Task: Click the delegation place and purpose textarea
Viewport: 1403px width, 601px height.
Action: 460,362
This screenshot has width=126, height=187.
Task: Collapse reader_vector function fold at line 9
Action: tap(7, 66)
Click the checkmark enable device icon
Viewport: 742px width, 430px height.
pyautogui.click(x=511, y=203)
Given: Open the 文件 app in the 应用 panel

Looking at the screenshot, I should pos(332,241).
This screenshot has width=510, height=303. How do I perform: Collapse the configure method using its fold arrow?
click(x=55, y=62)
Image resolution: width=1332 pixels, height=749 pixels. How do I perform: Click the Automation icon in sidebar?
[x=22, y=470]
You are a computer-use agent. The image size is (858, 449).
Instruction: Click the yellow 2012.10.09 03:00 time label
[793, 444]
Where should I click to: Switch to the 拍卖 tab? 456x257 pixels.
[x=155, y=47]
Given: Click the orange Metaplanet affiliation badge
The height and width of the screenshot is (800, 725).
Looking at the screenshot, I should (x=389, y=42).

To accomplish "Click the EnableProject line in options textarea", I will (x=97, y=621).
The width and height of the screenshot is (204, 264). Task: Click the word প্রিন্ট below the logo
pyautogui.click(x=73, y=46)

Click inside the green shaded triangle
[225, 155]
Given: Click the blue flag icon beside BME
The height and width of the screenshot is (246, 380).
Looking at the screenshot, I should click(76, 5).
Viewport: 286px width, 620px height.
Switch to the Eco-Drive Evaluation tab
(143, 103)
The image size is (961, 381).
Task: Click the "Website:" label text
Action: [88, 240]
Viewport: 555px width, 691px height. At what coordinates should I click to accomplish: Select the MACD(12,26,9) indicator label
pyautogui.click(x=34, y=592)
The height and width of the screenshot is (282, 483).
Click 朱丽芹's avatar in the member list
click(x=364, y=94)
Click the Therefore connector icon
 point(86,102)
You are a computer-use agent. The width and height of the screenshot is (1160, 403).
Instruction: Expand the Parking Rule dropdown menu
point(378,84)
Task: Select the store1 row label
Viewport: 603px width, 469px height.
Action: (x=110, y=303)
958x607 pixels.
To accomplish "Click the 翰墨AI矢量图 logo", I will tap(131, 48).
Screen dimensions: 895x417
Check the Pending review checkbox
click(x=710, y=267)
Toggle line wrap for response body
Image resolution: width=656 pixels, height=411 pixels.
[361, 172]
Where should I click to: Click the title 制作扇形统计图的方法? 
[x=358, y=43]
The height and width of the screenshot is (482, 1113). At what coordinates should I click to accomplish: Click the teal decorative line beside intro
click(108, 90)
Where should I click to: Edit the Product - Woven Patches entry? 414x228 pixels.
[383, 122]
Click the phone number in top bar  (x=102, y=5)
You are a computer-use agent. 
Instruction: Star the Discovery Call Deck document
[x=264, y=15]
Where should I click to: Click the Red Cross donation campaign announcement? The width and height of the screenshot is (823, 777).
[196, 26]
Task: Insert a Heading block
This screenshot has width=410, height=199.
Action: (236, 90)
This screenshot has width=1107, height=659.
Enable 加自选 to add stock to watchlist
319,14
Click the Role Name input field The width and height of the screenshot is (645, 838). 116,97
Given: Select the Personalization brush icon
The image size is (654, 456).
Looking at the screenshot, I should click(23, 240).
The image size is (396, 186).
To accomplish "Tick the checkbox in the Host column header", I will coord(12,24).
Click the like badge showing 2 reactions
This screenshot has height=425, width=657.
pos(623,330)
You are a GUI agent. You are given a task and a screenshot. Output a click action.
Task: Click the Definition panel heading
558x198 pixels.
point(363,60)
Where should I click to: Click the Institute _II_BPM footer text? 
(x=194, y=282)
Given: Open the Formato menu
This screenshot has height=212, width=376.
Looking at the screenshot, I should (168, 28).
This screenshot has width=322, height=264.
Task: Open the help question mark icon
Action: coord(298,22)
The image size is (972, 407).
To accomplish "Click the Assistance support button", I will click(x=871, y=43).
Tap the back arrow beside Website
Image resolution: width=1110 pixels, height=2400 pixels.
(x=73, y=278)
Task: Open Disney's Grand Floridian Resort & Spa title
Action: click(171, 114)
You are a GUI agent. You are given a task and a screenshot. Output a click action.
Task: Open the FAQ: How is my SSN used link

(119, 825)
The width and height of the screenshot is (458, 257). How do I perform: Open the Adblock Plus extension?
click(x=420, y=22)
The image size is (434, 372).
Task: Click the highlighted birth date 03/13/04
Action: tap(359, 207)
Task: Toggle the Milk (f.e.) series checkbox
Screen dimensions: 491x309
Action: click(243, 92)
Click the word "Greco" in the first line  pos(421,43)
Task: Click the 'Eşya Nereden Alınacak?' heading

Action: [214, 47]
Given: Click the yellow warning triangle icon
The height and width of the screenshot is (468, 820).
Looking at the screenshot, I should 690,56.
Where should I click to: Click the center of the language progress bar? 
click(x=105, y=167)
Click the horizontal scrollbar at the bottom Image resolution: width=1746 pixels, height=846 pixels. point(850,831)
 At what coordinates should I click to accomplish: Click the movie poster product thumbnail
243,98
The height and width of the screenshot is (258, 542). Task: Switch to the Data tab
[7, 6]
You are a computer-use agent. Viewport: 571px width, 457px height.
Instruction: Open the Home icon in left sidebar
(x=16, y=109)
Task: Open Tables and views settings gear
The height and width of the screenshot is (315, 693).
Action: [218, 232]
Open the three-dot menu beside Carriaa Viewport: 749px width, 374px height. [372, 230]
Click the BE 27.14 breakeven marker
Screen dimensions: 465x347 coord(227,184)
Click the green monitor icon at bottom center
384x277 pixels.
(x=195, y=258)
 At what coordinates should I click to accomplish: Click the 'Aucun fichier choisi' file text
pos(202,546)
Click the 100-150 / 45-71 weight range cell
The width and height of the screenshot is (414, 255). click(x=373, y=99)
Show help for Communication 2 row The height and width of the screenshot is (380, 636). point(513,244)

• • • • • • •

§ Activity
Print each record from the listing above exactly as it was given.

§ Solution to the exercise
Task: Click the delegation place and purpose textarea
Viewport: 1403px width, 601px height.
Action: 460,362
This screenshot has width=126, height=187.
Task: Collapse reader_vector function fold at line 9
Action: tap(7, 66)
Click the checkmark enable device icon
Viewport: 742px width, 430px height.
pyautogui.click(x=511, y=203)
Given: Open the 文件 app in the 应用 panel

Looking at the screenshot, I should pos(332,241).
This screenshot has width=510, height=303. How do I perform: Collapse the configure method using its fold arrow?
click(x=55, y=62)
Image resolution: width=1332 pixels, height=749 pixels. How do I perform: Click the Automation icon in sidebar?
[x=22, y=470]
You are a computer-use agent. The image size is (858, 449).
Instruction: Click the yellow 2012.10.09 03:00 time label
[793, 444]
Where should I click to: Switch to the 拍卖 tab? 456x257 pixels.
[x=155, y=47]
Given: Click the orange Metaplanet affiliation badge
The height and width of the screenshot is (800, 725).
Looking at the screenshot, I should (x=389, y=42).

To accomplish "Click the EnableProject line in options textarea", I will (x=97, y=621).
The width and height of the screenshot is (204, 264). Task: Click the word প্রিন্ট below the logo
pyautogui.click(x=73, y=46)

Click inside the green shaded triangle
[225, 155]
Given: Click the blue flag icon beside BME
The height and width of the screenshot is (246, 380).
Looking at the screenshot, I should click(76, 5).
Viewport: 286px width, 620px height.
Switch to the Eco-Drive Evaluation tab
(143, 103)
The image size is (961, 381).
Task: Click the "Website:" label text
Action: [88, 240]
Viewport: 555px width, 691px height. At what coordinates should I click to accomplish: Select the MACD(12,26,9) indicator label
pyautogui.click(x=34, y=592)
The height and width of the screenshot is (282, 483).
Click 朱丽芹's avatar in the member list
click(x=364, y=94)
Click the Therefore connector icon
 point(86,102)
You are a computer-use agent. The width and height of the screenshot is (1160, 403).
Instruction: Expand the Parking Rule dropdown menu
point(378,84)
Task: Select the store1 row label
Viewport: 603px width, 469px height.
Action: (x=110, y=303)
958x607 pixels.
To accomplish "Click the 翰墨AI矢量图 logo", I will tap(131, 48).
Screen dimensions: 895x417
Check the Pending review checkbox
click(x=710, y=267)
Toggle line wrap for response body
Image resolution: width=656 pixels, height=411 pixels.
[361, 172]
Where should I click to: Click the title 制作扇形统计图的方法? 
[x=358, y=43]
The height and width of the screenshot is (482, 1113). At what coordinates should I click to accomplish: Click the teal decorative line beside intro
click(108, 90)
Where should I click to: Edit the Product - Woven Patches entry? 414x228 pixels.
[383, 122]
Click the phone number in top bar  (x=102, y=5)
You are a computer-use agent. 
Instruction: Star the Discovery Call Deck document
[x=264, y=15]
Where should I click to: Click the Red Cross donation campaign announcement? The width and height of the screenshot is (823, 777).
[196, 26]
Task: Insert a Heading block
This screenshot has width=410, height=199.
Action: (236, 90)
This screenshot has width=1107, height=659.
Enable 加自选 to add stock to watchlist
319,14
Click the Role Name input field The width and height of the screenshot is (645, 838). 116,97
Given: Select the Personalization brush icon
The image size is (654, 456).
Looking at the screenshot, I should click(23, 240).
The image size is (396, 186).
To accomplish "Tick the checkbox in the Host column header", I will coord(12,24).
Click the like badge showing 2 reactions
This screenshot has height=425, width=657.
pos(623,330)
You are a GUI agent. You are given a task and a screenshot. Output a click action.
Task: Click the Definition panel heading
558x198 pixels.
point(363,60)
Where should I click to: Click the Institute _II_BPM footer text? 
(x=194, y=282)
Given: Open the Formato menu
This screenshot has height=212, width=376.
Looking at the screenshot, I should (168, 28).
This screenshot has width=322, height=264.
Task: Open the help question mark icon
Action: coord(298,22)
The image size is (972, 407).
To accomplish "Click the Assistance support button", I will click(x=871, y=43).
Tap the back arrow beside Website
Image resolution: width=1110 pixels, height=2400 pixels.
(x=73, y=278)
Task: Open Disney's Grand Floridian Resort & Spa title
Action: click(171, 114)
You are a GUI agent. You are given a task and a screenshot. Output a click action.
Task: Open the FAQ: How is my SSN used link

(119, 825)
The width and height of the screenshot is (458, 257). How do I perform: Open the Adblock Plus extension?
click(x=420, y=22)
The image size is (434, 372).
Task: Click the highlighted birth date 03/13/04
Action: tap(359, 207)
Task: Toggle the Milk (f.e.) series checkbox
Screen dimensions: 491x309
Action: click(243, 92)
Click the word "Greco" in the first line  pos(421,43)
Task: Click the 'Eşya Nereden Alınacak?' heading

Action: [214, 47]
Given: Click the yellow warning triangle icon
The height and width of the screenshot is (468, 820).
Looking at the screenshot, I should 690,56.
Where should I click to: Click the center of the language progress bar? 
click(x=105, y=167)
Click the horizontal scrollbar at the bottom Image resolution: width=1746 pixels, height=846 pixels. point(850,831)
 At what coordinates should I click to accomplish: Click the movie poster product thumbnail
243,98
The height and width of the screenshot is (258, 542). Task: Switch to the Data tab
[7, 6]
You are a computer-use agent. Viewport: 571px width, 457px height.
Instruction: Open the Home icon in left sidebar
(x=16, y=109)
Task: Open Tables and views settings gear
The height and width of the screenshot is (315, 693).
Action: [218, 232]
Open the three-dot menu beside Carriaa Viewport: 749px width, 374px height. [372, 230]
Click the BE 27.14 breakeven marker
Screen dimensions: 465x347 coord(227,184)
Click the green monitor icon at bottom center
384x277 pixels.
(x=195, y=258)
 At what coordinates should I click to accomplish: Click the 'Aucun fichier choisi' file text
pos(202,546)
Click the 100-150 / 45-71 weight range cell
The width and height of the screenshot is (414, 255). click(x=373, y=99)
Show help for Communication 2 row The height and width of the screenshot is (380, 636). point(513,244)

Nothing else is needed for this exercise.